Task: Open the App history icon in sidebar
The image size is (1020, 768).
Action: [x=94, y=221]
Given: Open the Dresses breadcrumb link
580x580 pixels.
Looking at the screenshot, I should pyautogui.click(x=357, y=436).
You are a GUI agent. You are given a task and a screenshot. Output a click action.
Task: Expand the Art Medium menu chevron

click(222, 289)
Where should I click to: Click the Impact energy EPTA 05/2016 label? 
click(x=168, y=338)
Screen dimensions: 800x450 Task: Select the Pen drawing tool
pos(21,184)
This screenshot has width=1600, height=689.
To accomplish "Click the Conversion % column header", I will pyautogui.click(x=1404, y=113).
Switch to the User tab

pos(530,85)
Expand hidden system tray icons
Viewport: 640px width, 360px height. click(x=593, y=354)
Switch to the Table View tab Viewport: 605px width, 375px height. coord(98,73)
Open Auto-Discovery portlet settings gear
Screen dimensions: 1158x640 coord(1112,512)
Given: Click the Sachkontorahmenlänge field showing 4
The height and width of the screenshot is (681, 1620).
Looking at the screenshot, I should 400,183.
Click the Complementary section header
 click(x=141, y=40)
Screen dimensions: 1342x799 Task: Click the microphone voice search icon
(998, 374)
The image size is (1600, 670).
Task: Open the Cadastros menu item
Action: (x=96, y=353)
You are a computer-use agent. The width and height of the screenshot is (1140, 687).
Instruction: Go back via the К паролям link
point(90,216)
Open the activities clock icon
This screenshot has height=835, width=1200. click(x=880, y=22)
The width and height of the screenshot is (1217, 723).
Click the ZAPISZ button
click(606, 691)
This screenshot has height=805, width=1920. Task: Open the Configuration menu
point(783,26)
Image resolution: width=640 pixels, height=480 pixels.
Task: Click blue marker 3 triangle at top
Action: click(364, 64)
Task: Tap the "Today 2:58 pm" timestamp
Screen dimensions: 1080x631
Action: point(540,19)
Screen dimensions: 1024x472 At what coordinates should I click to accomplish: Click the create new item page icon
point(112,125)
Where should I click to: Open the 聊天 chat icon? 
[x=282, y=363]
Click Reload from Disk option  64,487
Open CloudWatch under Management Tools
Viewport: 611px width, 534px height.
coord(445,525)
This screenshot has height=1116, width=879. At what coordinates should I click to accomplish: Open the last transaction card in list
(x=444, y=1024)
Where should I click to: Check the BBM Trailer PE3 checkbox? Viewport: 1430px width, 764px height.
____
• **TASK**: The answer is each line from the entries above in which the word "agent" occurs.

• **YOUR RESPONSE**:
You are a GUI agent. You are given a task and a screenshot. Output a click action.
You are a computer-use agent. The width and height of the screenshot is (1140, 687).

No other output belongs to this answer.